_Instructions for the task_
Nothing outside the range is wanted. Repeat exactly the lines below from the one with "Task: Reset to default font size A" through the one with "Viewport: 705px width, 531px height.".

_Material for the task_
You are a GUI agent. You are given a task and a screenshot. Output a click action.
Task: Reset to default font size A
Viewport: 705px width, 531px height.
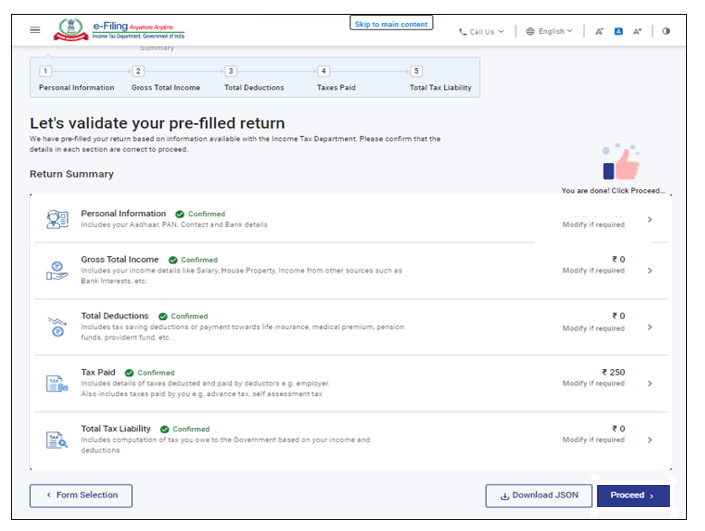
---
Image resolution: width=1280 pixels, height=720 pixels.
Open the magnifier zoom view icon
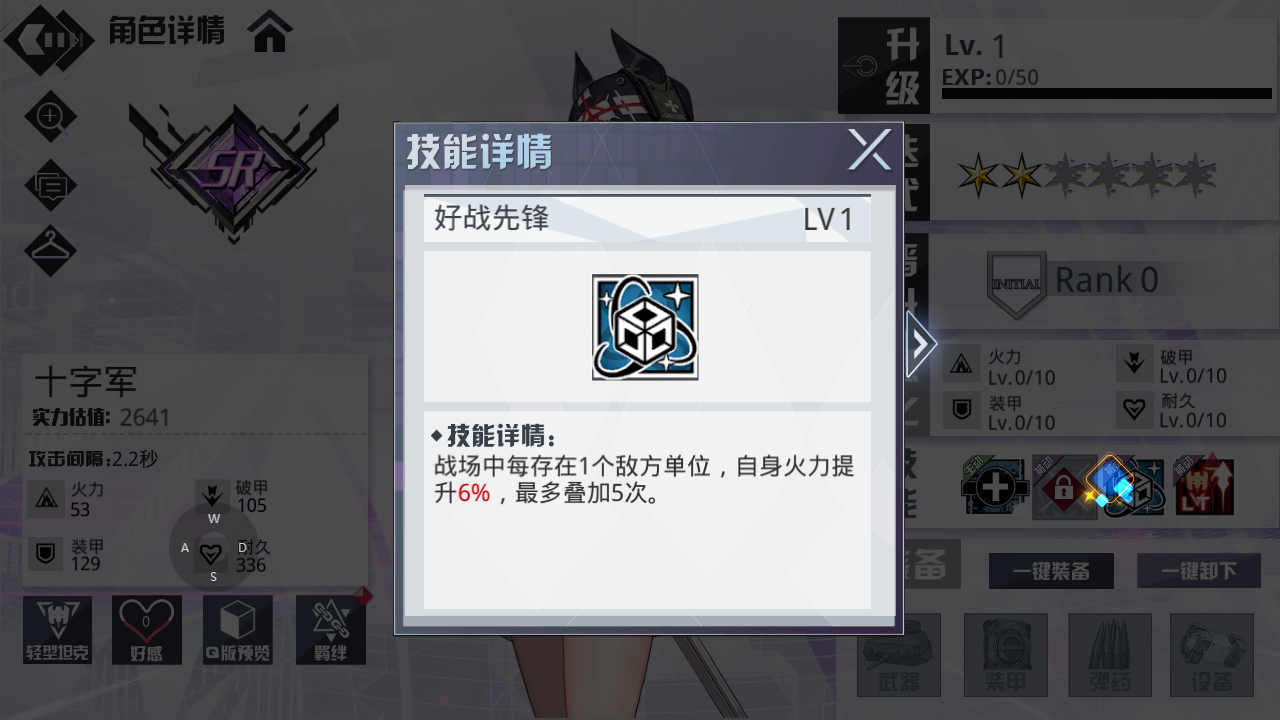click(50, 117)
--
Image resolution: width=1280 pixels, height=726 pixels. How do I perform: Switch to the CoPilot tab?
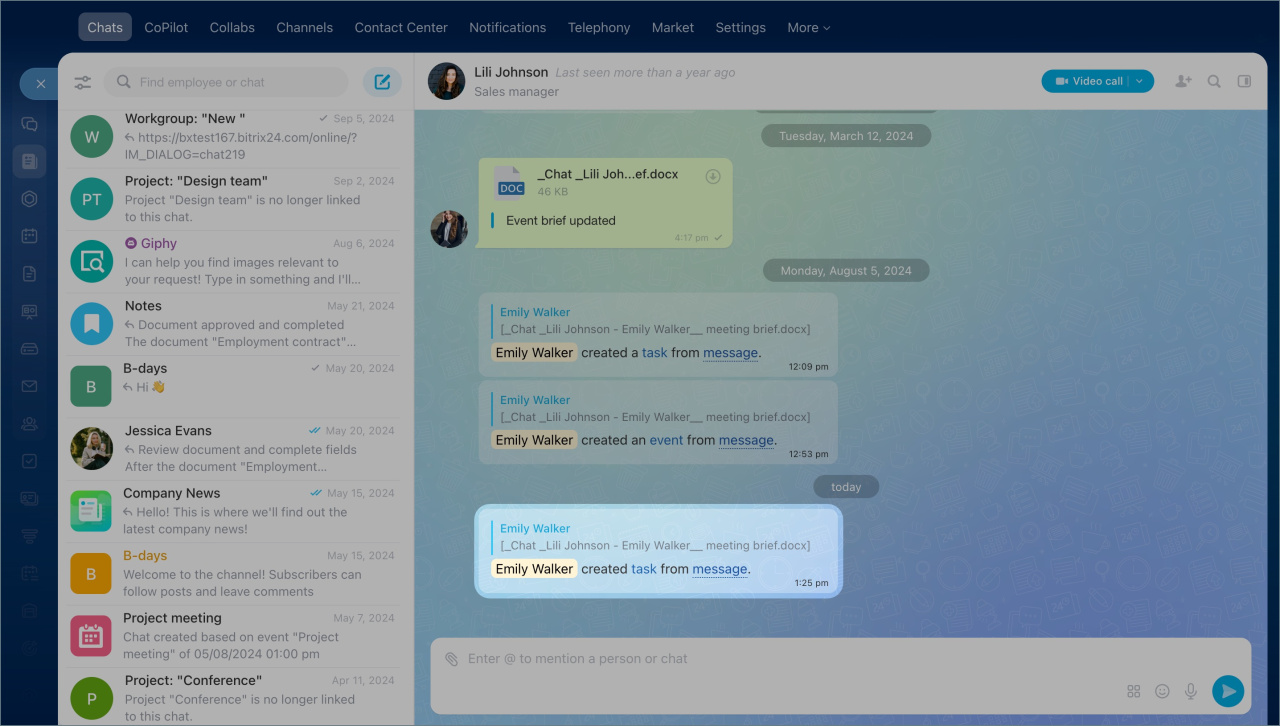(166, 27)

_Output below_
Task: Reset to default font size A
Viewport: 705px width, 531px height.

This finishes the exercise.